Supplied records section start

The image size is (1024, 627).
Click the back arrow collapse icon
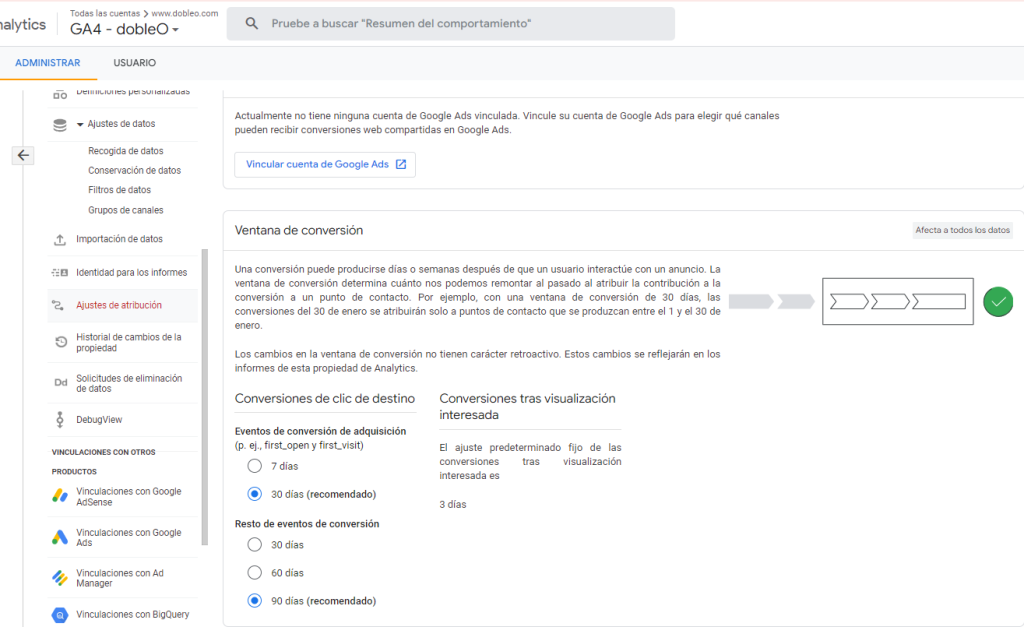click(x=24, y=155)

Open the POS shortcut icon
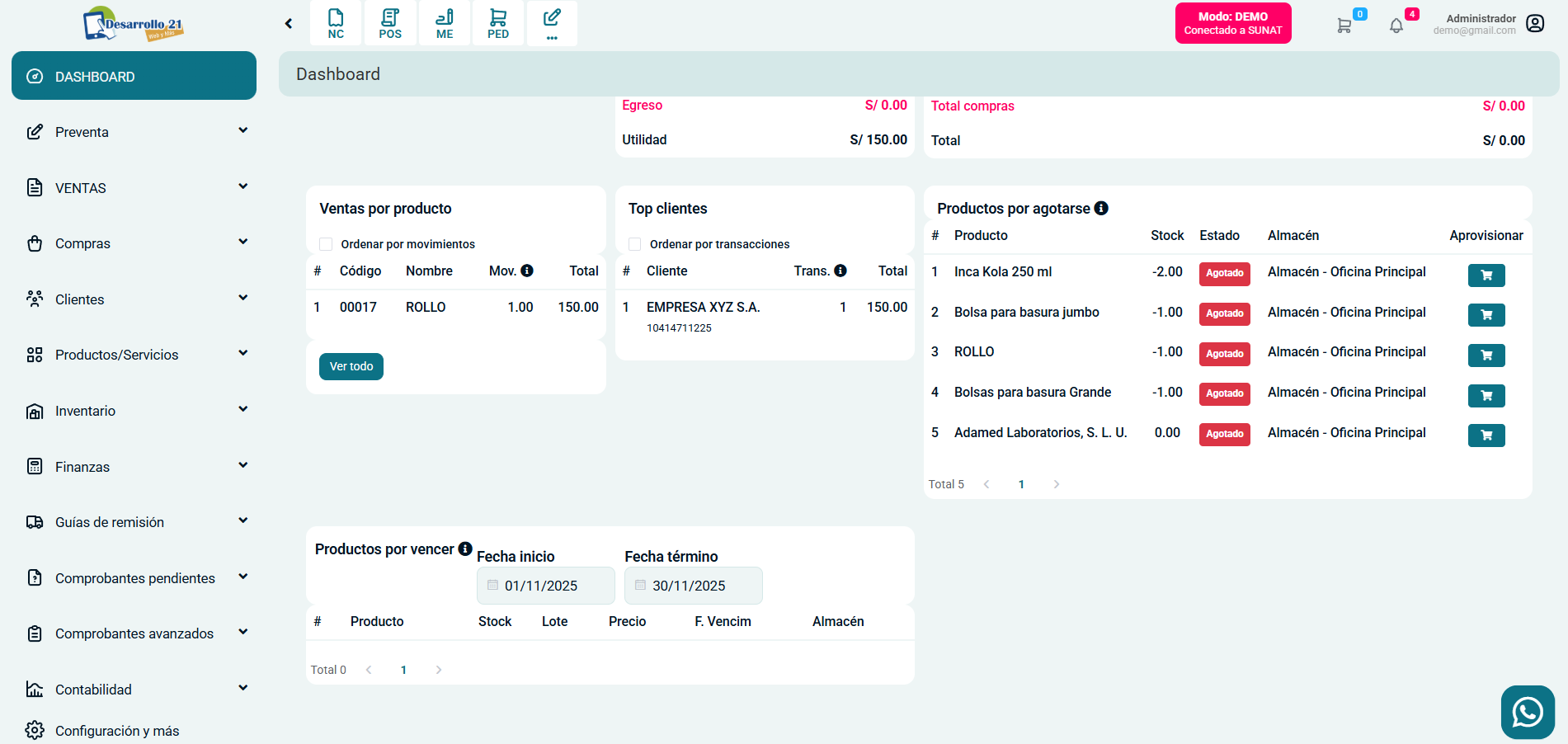coord(390,23)
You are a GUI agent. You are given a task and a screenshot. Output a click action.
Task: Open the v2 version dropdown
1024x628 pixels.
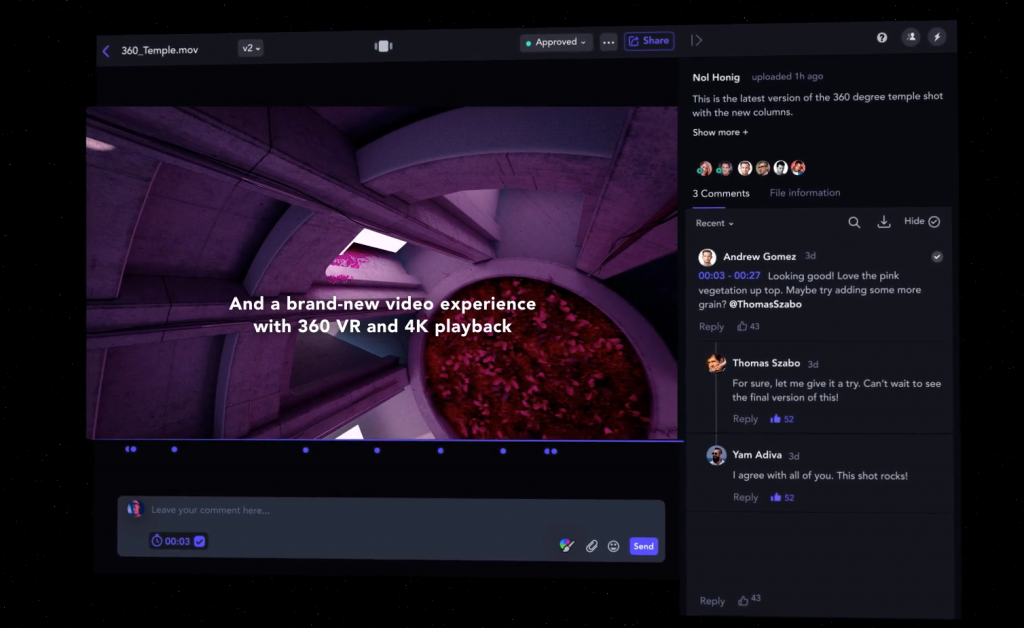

Supplied records section end

The task:
Transcribe the records above verbatim. Do not carry over any picture.

Your response:
The image size is (1024, 627).
Click the back arrow collapse icon
click(x=24, y=155)

Open the POS shortcut icon
coord(390,23)
You are a GUI agent. You are given a task and a screenshot. Output a click action.
Task: Open the v2 version dropdown
1024x628 pixels.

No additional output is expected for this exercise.